Trek describes their new 1120 rigid 29+ as a “touring bike with unlimited off-road capability”.
I will get into why I am not fully buying that claim in a moment, but first, lets take a look at the pictures and specs directly from Trek.
To many, this appears to be a Trek Stache in different clothes. Yes and no. Lets look a little deeper.
The 1120 has a new fork, the 1120 Adventure HCM Carbon.
Unlike the 2016 Trek Stache 5 that came with a rigid carbon Bontrager Bowie fork in the standard 100mm width, this new fork uses the BOOST 110mm spacing. All of the 2017 Trek Stache models came with suspension forks using the BOOST 110mm, no rigid forks were offered on any of their plus bikes.
The 1120 Adventure HCM Carbon fork allows for mounting of the proprietary front rack as well as accessory mounts that allow for bikepacking accessories such as the Widefoot Designs Liter Cage, Salsa Anything Cage, or Blackburn Outpost Cargo Cage.
I have been running the carbon Bontrager Bowie fork from a 2016 Trek Stache 5 on my Salsa El Mariachi for a year now and love it, but wish that it had the triple bolt accessory mount that this new 1120 Adventure HCM fork.
The rear wheel also incorporates BOOST spacing, just like the Stache frames. In fact, it appears that most other specifications are largely the same as the non-carbon framed Stache models. The Sun Duroc SL wheels, Chupacabra 29×3 tires, and SRAM Level T hydraulic brakes appear to be the same as the Trek Stache 7 for instance.
Trek plans to spec their single 1120 model with a 1×11 wide range SLX drivetrain, driven by a 30 tooth narrow-wide chain ring up front on a Race Face Aeffect crankset. Very similar to the Trek Stache 5 & 7. The wing shaped Bontrager Crivitz bar is obviously different, but makes sense for riders looking to have a more neutral hand position for long days in the saddle.
Where the 1120 frame differs from the other Stache models is obvious in one area however.
The rear rack mounts.
These mounts allow for the bright orange, proprietary racks that, at least so far, appear to be unnamed and exclusive to the 1120.
These racks look pretty different than most rear racks on the market as they are not designed for rear panniers, but soft backs that you can strap to the top and sides instead of your saddle and seatpost. Why? In order to utilize the dropper post that comes as standard equipment and has the routing internal, inside the frame. A very nice touch that should make the bike more trail worthy when steeper descents are up ahead. Not only that, but as any veteran bikepacker can tell you, swinging a leg over a oversized seatbag at full saddle height to get off the bike when exhausted at the end of a long day can seem nearly impossible at times, resulting in falling over with a heavy bike on top of you. A very helpful addition for aiding tired riders off their rigs.
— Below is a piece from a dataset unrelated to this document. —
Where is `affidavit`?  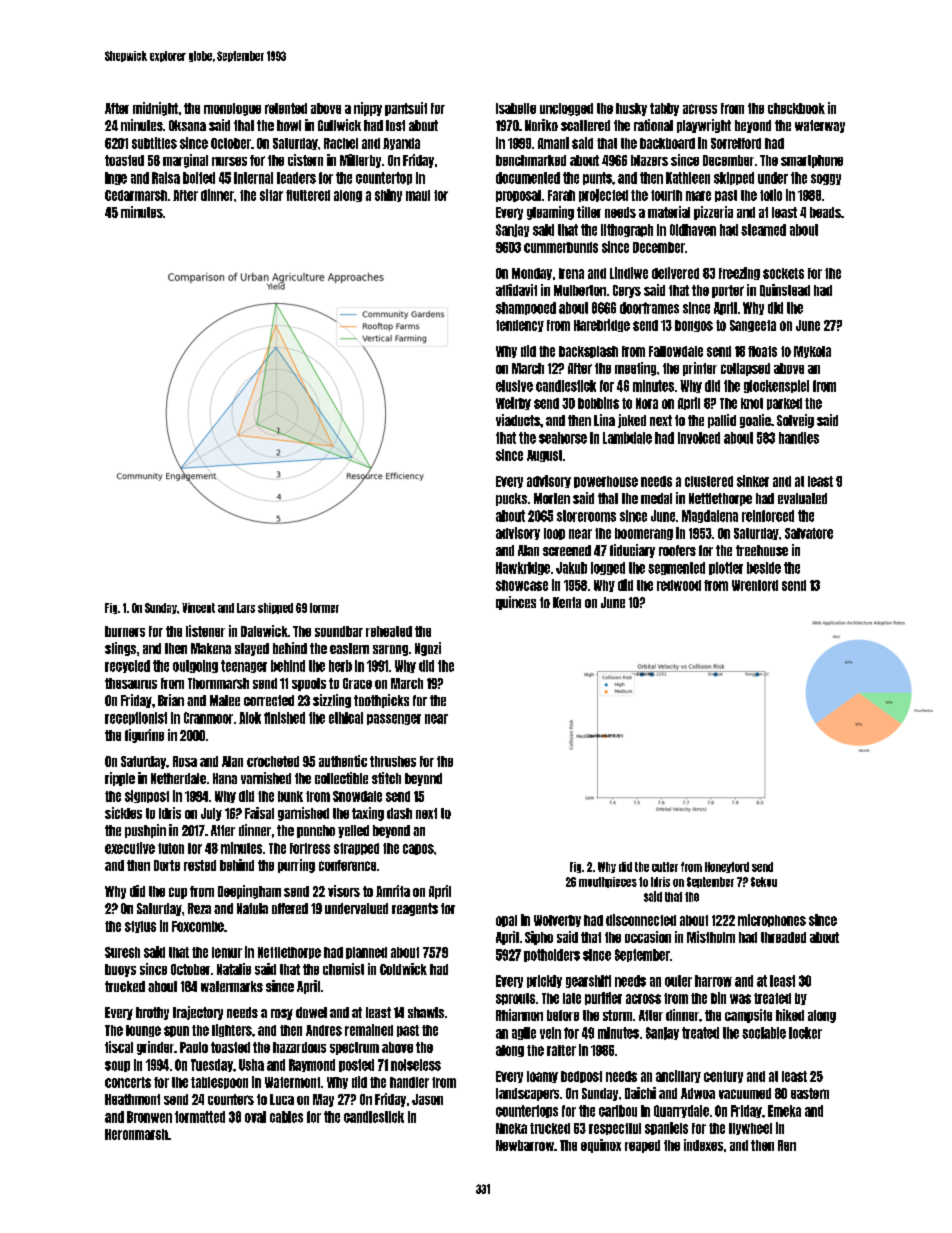
affidavit is located at coordinates (516, 290).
Looking closer at the geometry, the 1120 is definitely not a Stache in different clothes. This is a different bike altogether. It is built on the Stache platform for sure, but after utilizing design elements from the Stache, such as the elevated chainstay, Stranglehold dropouts, and internal cable routing, Trek went outside the mold.
Trek is offering the 1120 in all of the same frame sizes as the Staches, 15.5, 17.5, 19.5, and 21.5.
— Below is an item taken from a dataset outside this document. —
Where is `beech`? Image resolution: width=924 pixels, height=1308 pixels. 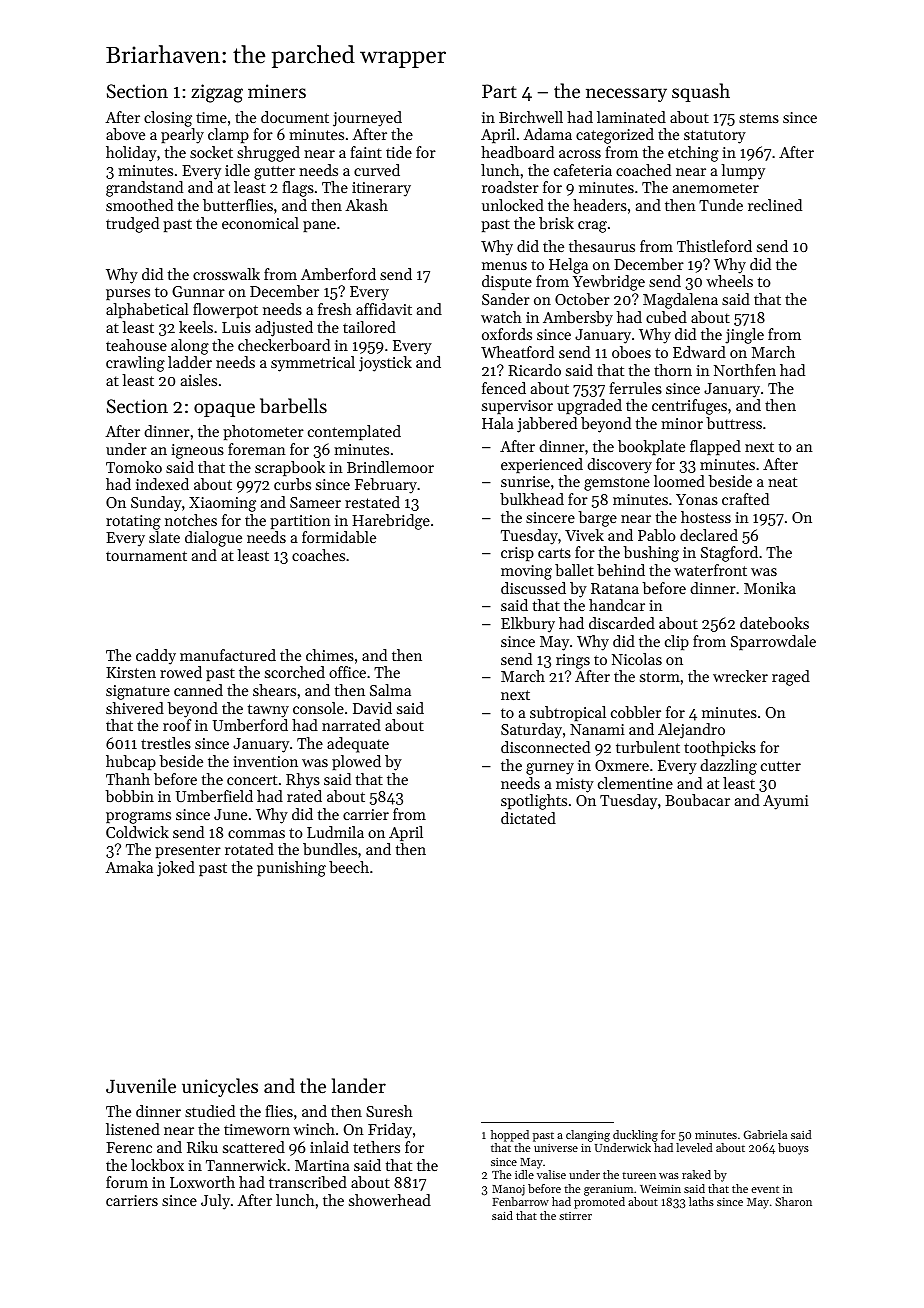
beech is located at coordinates (349, 867).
The chainstays and effective top tubes are 2mm longer than the Stache.
The head tube angle is 2 degrees steeper, while the seat tube angle remains the same as the Stache lineup.
The bottom bracket is a little over 1mm lower on the 1120 for slightly more stability, while reach, stack, standover, and wheelbase all remain the same between the Stache and 1120.
What does the change in these numbers mean for how the 1120 will ride compared to the Stache? I don’t know for sure since I haven’t ridden one yet(my contact at Trek is already working on getting me one to test), but my assumption is that it will climb better, be a little more stable, while not feeling quite as playful as the Stache.
Do I think the 1120 will live up to the hype of “touring bike with unlimited off-road capability”? No. Ultimate off-road capability to me means that you have even wider range than a maximum size of 32 tooth chainring and a 11-46 cassette can provide. Yes, I enjoy single speeding for long distances off road, but when your bike is loaded, as many touring veterans will tell you, you want a triple chain ring crankset. Well, I would be happy with the ability to run a double honestly. I rarely run more than one chain ring on my crankset as it is, but the ability to run more than one would give the 1120 a better position in the ability to claim “unlimited off-road capability”. The tires are only plus size as well. What about terrain that warrants fat bike tires? Trek makes the Farley fatbike with 27.5×4.5 inch tires. Those provide unlimited off-road capability. I would speculate that the 1120 could offer maximum efficiency for a variety of unforeseen off-road applications. That is what I would want in an adventure-oriented bike and I think the 1120 might just be the ticket.